> WORK INSTRUCTION: Please return all lines from the records below that include the string "Terms".

> ENTRIES SUPPLIED:
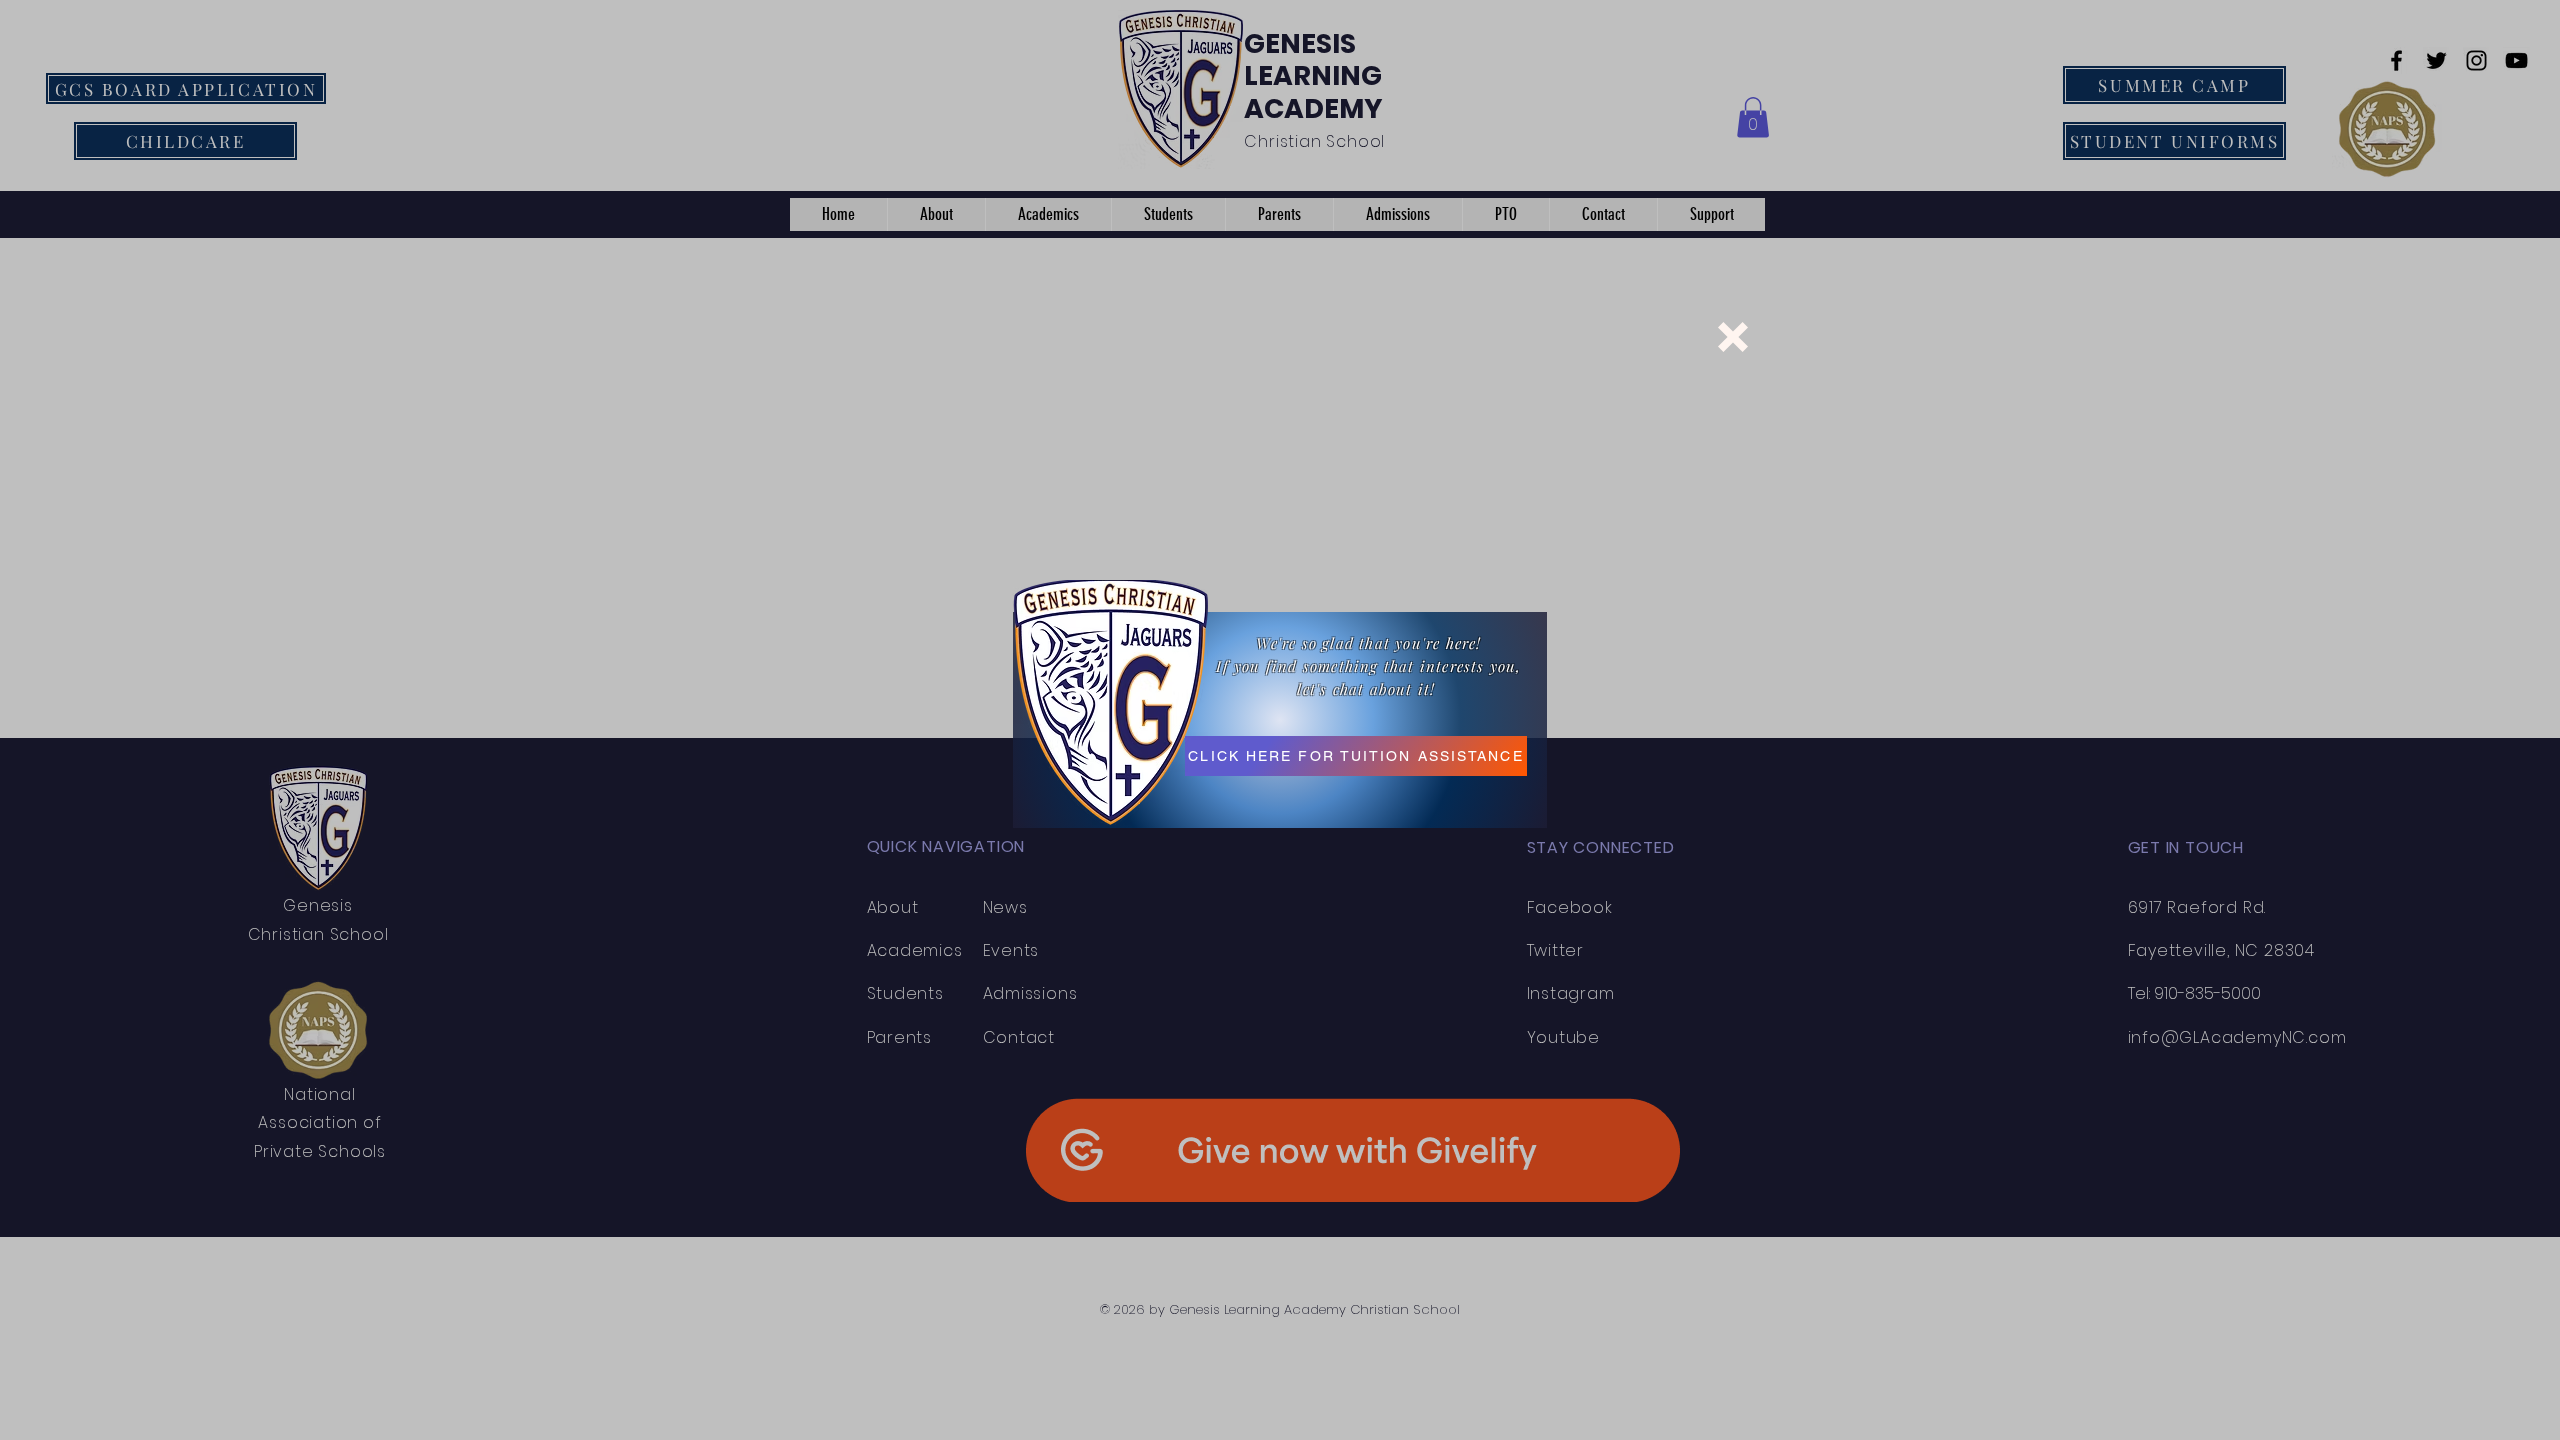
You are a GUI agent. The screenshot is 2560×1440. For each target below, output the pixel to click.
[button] (1733, 337)
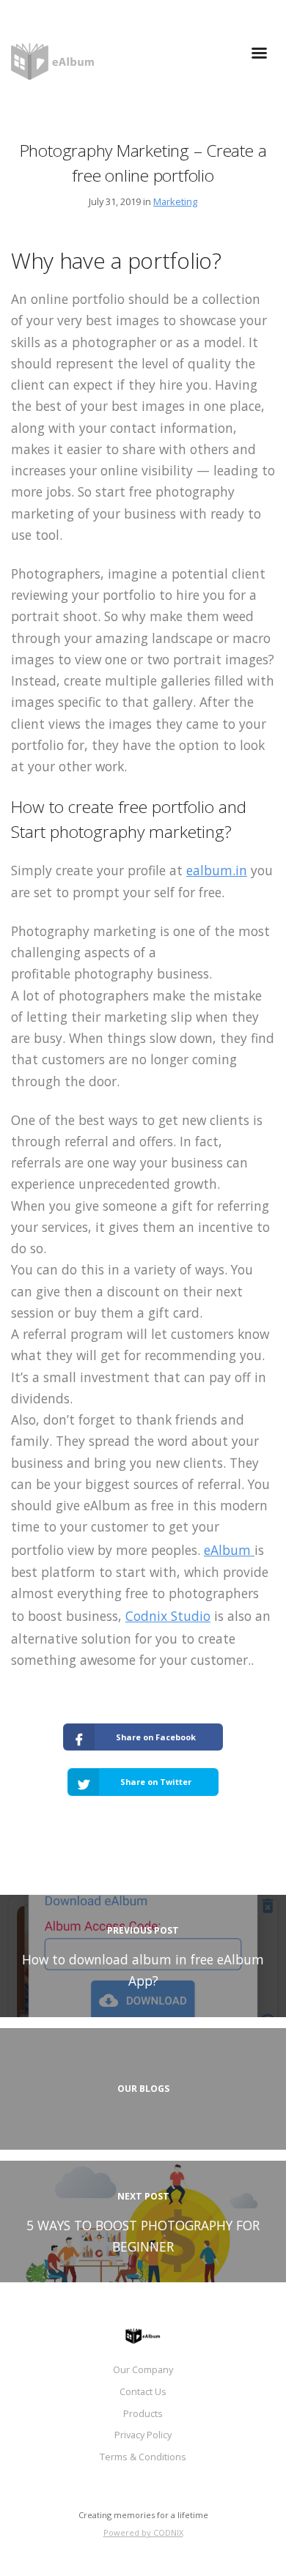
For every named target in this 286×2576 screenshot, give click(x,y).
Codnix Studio (167, 1616)
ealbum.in (216, 870)
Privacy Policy (143, 2434)
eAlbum (229, 1550)
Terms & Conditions (143, 2456)
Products (143, 2413)
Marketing (175, 201)
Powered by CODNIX (143, 2532)
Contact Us (143, 2391)
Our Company (143, 2369)
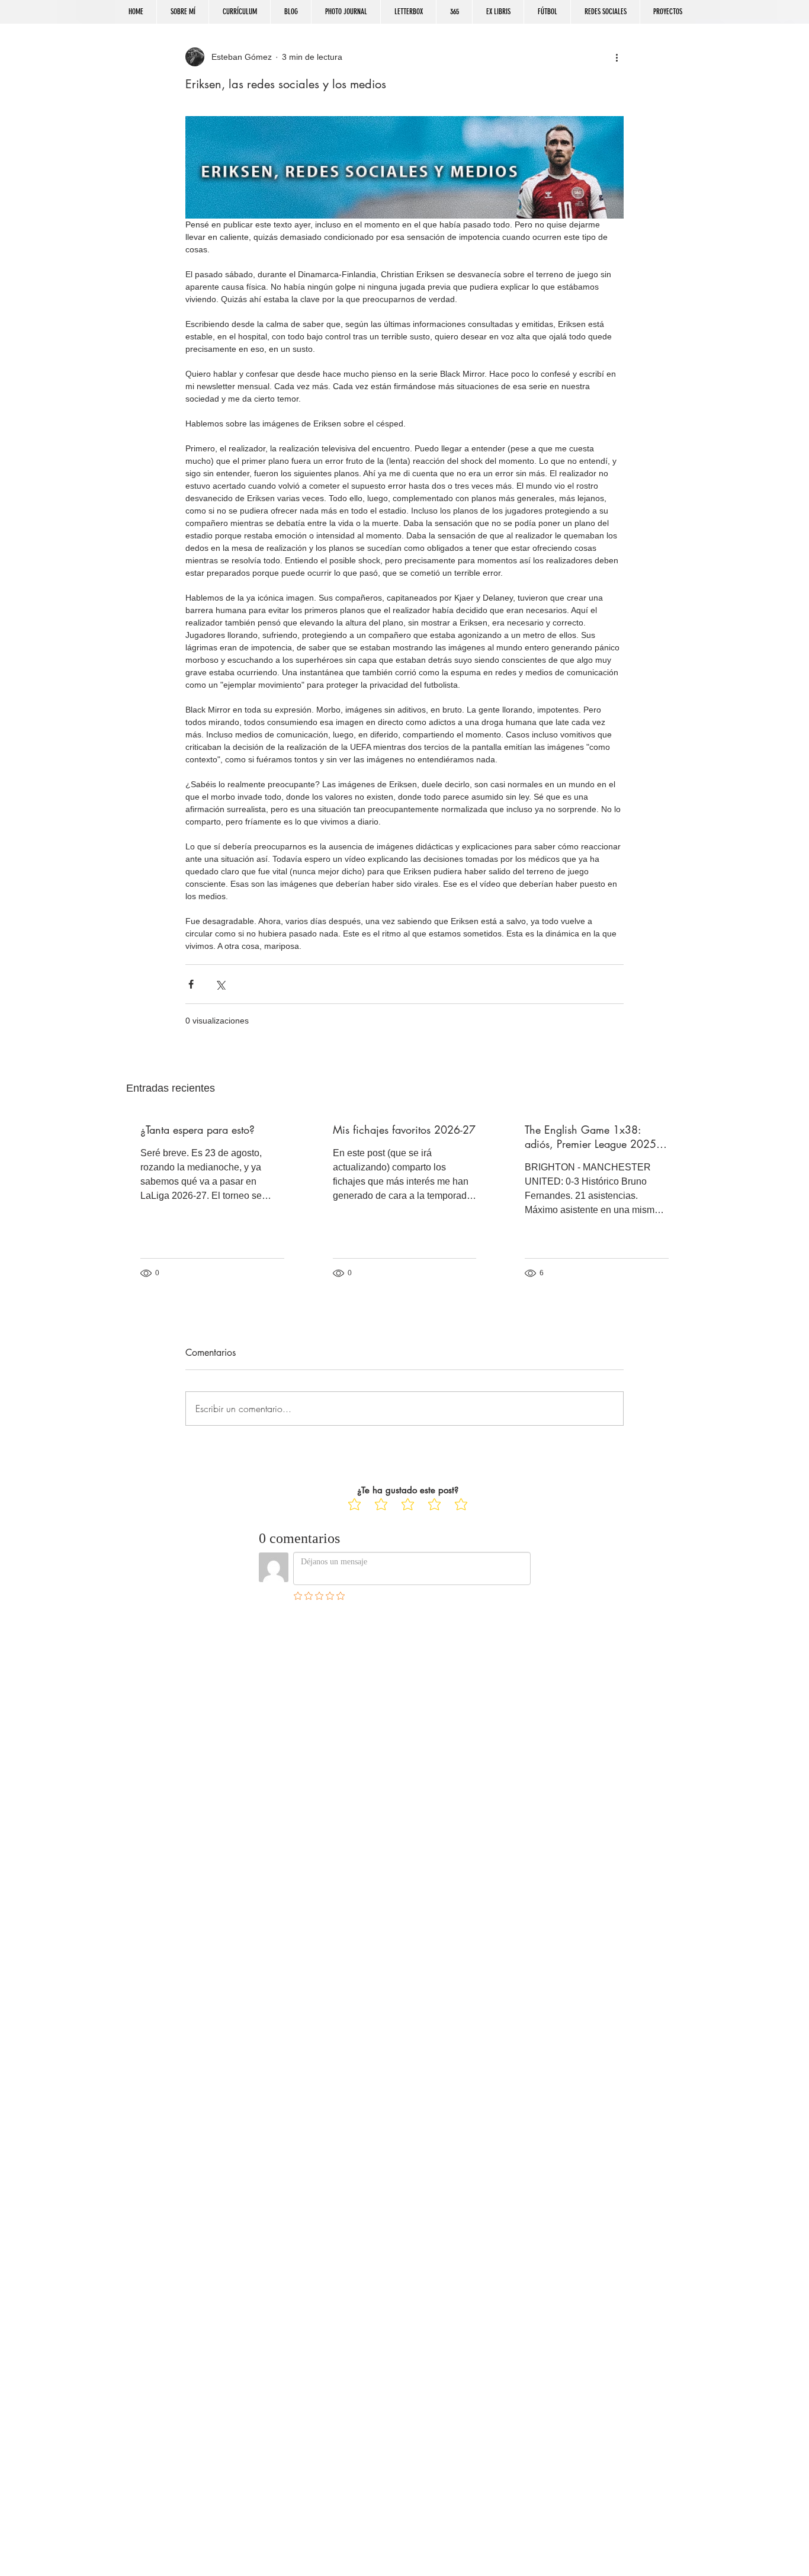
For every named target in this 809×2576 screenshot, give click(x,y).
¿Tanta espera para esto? (197, 1129)
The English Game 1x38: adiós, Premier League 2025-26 (592, 1136)
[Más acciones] (616, 57)
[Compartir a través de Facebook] (191, 984)
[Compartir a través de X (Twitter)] (220, 984)
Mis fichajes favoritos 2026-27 (404, 1129)
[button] (605, 12)
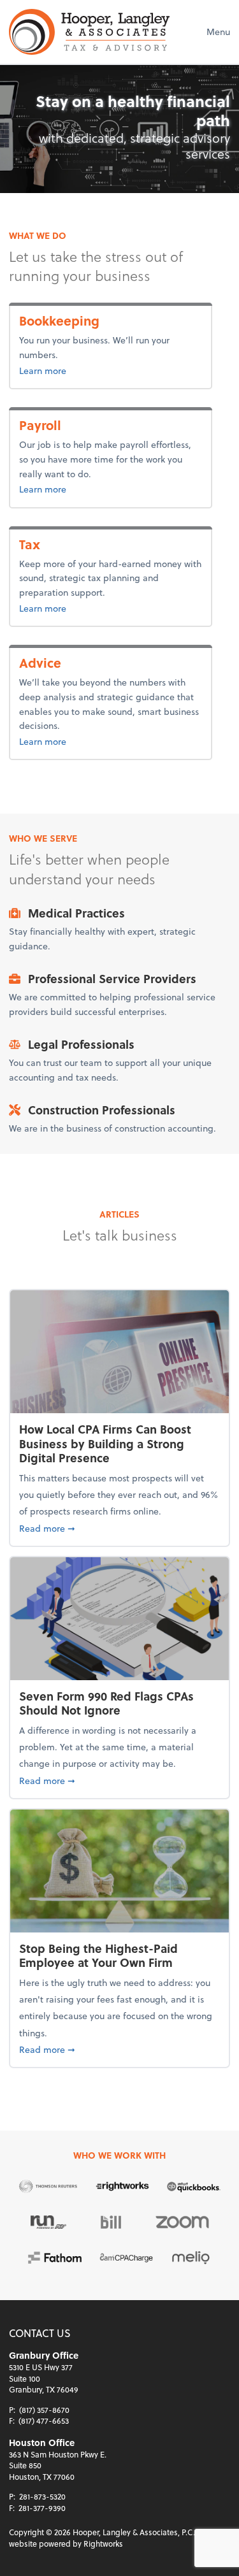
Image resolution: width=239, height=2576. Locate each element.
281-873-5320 (42, 2496)
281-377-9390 (42, 2508)
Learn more (84, 370)
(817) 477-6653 (43, 2420)
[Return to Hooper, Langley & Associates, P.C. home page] (89, 32)
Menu (218, 31)
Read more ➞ (119, 1528)
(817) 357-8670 (44, 2409)
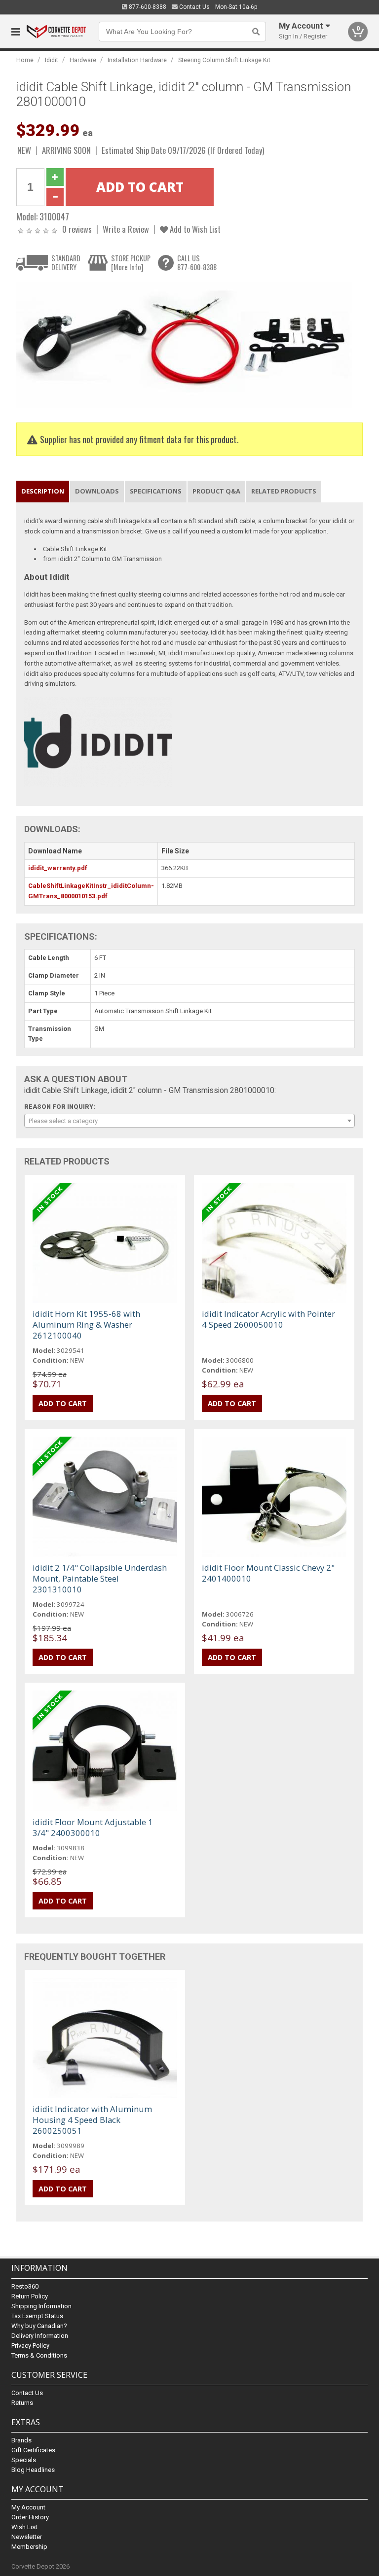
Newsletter (26, 2537)
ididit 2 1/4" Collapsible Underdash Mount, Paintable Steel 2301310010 (100, 1578)
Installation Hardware (137, 60)
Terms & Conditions (39, 2355)
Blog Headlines (33, 2469)
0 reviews (77, 229)
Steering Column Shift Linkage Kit (224, 60)
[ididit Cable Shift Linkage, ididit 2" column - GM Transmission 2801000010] (184, 344)
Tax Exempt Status (37, 2316)
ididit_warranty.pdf (57, 868)
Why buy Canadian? (39, 2325)
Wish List (24, 2527)
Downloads (97, 491)
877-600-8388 (146, 6)
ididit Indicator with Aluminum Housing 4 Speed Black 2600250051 (92, 2119)
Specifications (156, 491)
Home (25, 60)
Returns (22, 2402)
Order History (30, 2517)
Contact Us (194, 6)
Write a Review (126, 229)
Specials (23, 2460)
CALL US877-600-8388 (197, 262)
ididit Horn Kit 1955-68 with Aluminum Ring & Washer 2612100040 (86, 1324)
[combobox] (189, 1121)
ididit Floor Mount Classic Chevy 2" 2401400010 (268, 1573)
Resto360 (24, 2286)
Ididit (51, 60)
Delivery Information (39, 2335)
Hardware (83, 60)
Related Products (283, 491)
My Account (28, 2507)
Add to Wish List (194, 229)
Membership (29, 2546)
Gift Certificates (33, 2450)
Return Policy (29, 2296)
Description (42, 491)
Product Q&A (216, 491)
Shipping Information (41, 2306)
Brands (21, 2440)
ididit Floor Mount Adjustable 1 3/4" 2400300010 (93, 1827)
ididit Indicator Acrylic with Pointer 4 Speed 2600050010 (268, 1319)
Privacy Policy (30, 2345)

> RESULT OF THE EXERCISE:
Terms & Conditions (143, 2456)
Terms & Conditions (39, 2355)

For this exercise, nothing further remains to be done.